§ GIVEN ENTRIES:
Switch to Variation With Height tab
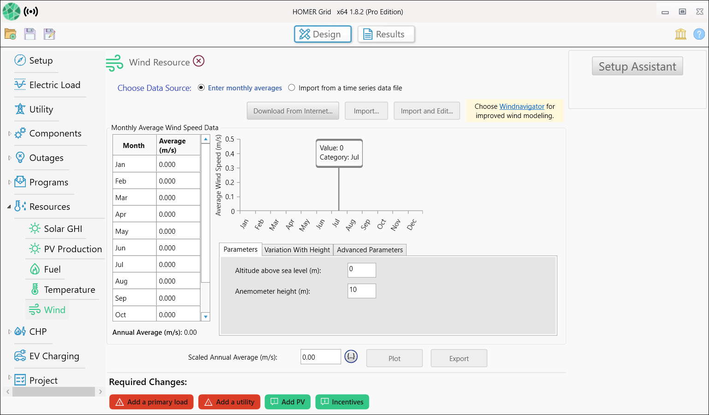This screenshot has height=415, width=709. coord(297,250)
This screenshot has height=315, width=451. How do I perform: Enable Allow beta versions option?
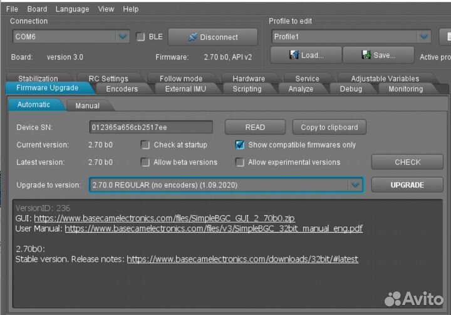(x=145, y=163)
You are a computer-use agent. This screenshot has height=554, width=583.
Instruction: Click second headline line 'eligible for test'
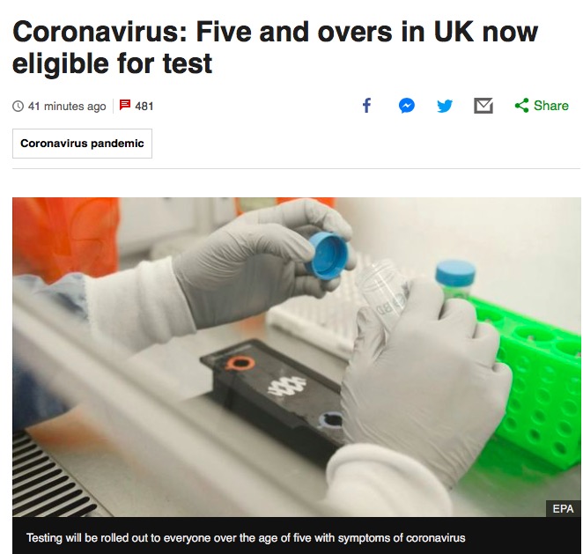(113, 63)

§ WHAT YOU WILL DO: Swap "Click" for "Tap" throughout the entries above and write them out again with nothing else changed, leaving out the pictures.

§ OUTPUT OF THE TASK:
Switch to Variation With Height tab
This screenshot has height=415, width=709. coord(297,250)
This screenshot has height=315, width=451. How do I perform: Enable Allow beta versions option?
(x=145, y=163)
You are a computer-use agent. This screenshot has height=554, width=583.
Instruction: Tap second headline line 'eligible for test'
(113, 63)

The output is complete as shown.